Xiang Z, Moore K, Wood V, Rajandream M A, Barrell B G, Skelton J, Churcher C M, Lyne M H, Devlin K, Gwilliam R, Rutherford K M, Aves S J
School of Biological Sciences, University of Exeter, Washington Singer Laboratories, Perry Road, Exeter EX4 4QG, UK.
Yeast. 2000 Nov;16(15):1405-11. doi: 10.1002/1097-0061(200011)16:15<1405::AID-YEA625>3.0.CO;2-H.
One hundred and fourteen kilobase pairs (kb) of contiguous genomic sequence have been determined immediately distal to the his5 genetic marker located about 0.9 Mb from the centromere on the long arm of Schizosaccharomyces pombe chromosome 2. The sequence is contained in overlapping cosmid clones c16H5, c12D12, c24C6 and c19G7, of which 20 kb are identical to previously reported sequence from clone c21H7. The remaining 93 781 bp of sequence contains 10 known genes (cdc14, cdm1, cps1, gpa1, msh2, pck2, rip1, rps30-2, sad1 and ubl1), 32 open reading frames (ORFs) capable of coding for proteins of at least 100 amino acid residues in length, one 5S rRNA gene, one tRNA(Pro) gene, one lone Tf1-type long terminal repeat (LTR) and one lone Tf2-type LTR. There is a density of one protein-coding gene per 2.2 kb and 22 of the 42 ORFs (52%) incorporate one or more introns.
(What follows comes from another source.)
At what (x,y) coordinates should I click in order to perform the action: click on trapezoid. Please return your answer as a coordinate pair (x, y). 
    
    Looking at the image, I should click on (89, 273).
Twenty-one of the novel ORFs show sequence similarities which suggest functions of their products, including a cyclin C, a MADS box transcription factor, mad2-like protein, telomere binding protein, topoisomerase II-associated protein, ATP-dependent DEAH box RNA helicase, G10 protein, ubiquitin-activating e1-like enzyme, nucleoporin, prolyl-tRNA synthetase, peptidylprolyl isomerase, delta-1-pyrroline-5-carboxylate dehydrogenase, protein transport protein, coatomer epsilon, TCP-1 chaperonin, beta-subunit of 6-phosphofructokinase, aminodeoxychorismate lyase, a phosphate transport protein and a thioredoxin.
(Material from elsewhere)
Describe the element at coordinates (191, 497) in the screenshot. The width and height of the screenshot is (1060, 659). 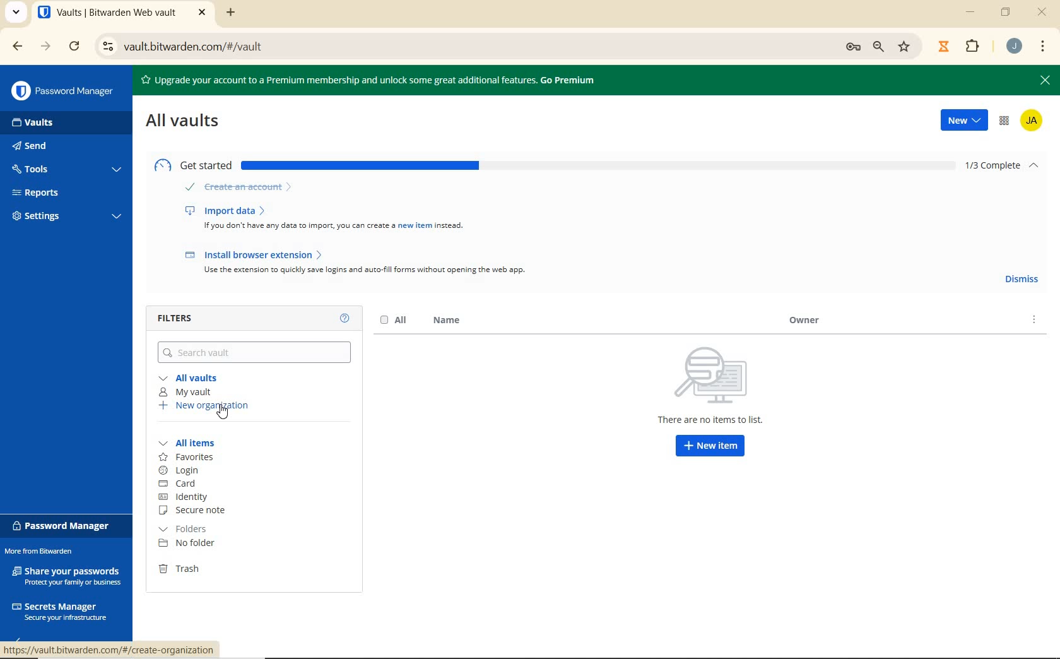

已确定了114千碱基对(kb)的连续基因组序列,该序列紧邻粟酒裂殖酵母2号染色体长臂上距着丝粒约0.9兆碱基(Mb)的his5遗传标记的远端。该序列包含在重叠的黏粒克隆c16H5、c12D12、c24C6和c19G7中,其中20 kb与先前报道的克隆c21H7的序列相同。其余93781 bp的序列包含10个已知基因(cdc14、cdm1、cps1、gpa1、msh2、pck2、rip1、rps30 - 2、sad1和ubl1)、32个能够编码长度至少为100个氨基酸残基的蛋白质的开放阅读框(ORF)、一个5S rRNA基因、一个tRNA(Pro)基因、一个单独的Tf1型长末端重复序列(LTR)和一个单独的Tf2型LTR。蛋白质编码基因的密度为每2.2 kb一个,42个ORF中有22个(52%)包含一个或多个内含子。21个新的ORF显示出序列相似性,这表明其产物的功能,包括一个细胞周期蛋白C、一个MADS盒转录因子、mad2样蛋白、端粒结合蛋白、拓扑异构酶II相关蛋白、ATP依赖性DEAH盒RNA解旋酶、G10蛋白、泛素激活e1样酶、核孔蛋白、脯氨酰 - tRNA合成酶、肽基脯氨酰异构酶、δ-1-吡咯啉-5-羧酸脱氢酶、蛋白质转运蛋白、外套蛋白ε、TCP-1伴侣蛋白、6-磷酸果糖激酶的β亚基、氨基脱氧分支酸裂解酶、一个磷酸盐转运蛋白和一个硫氧还蛋白。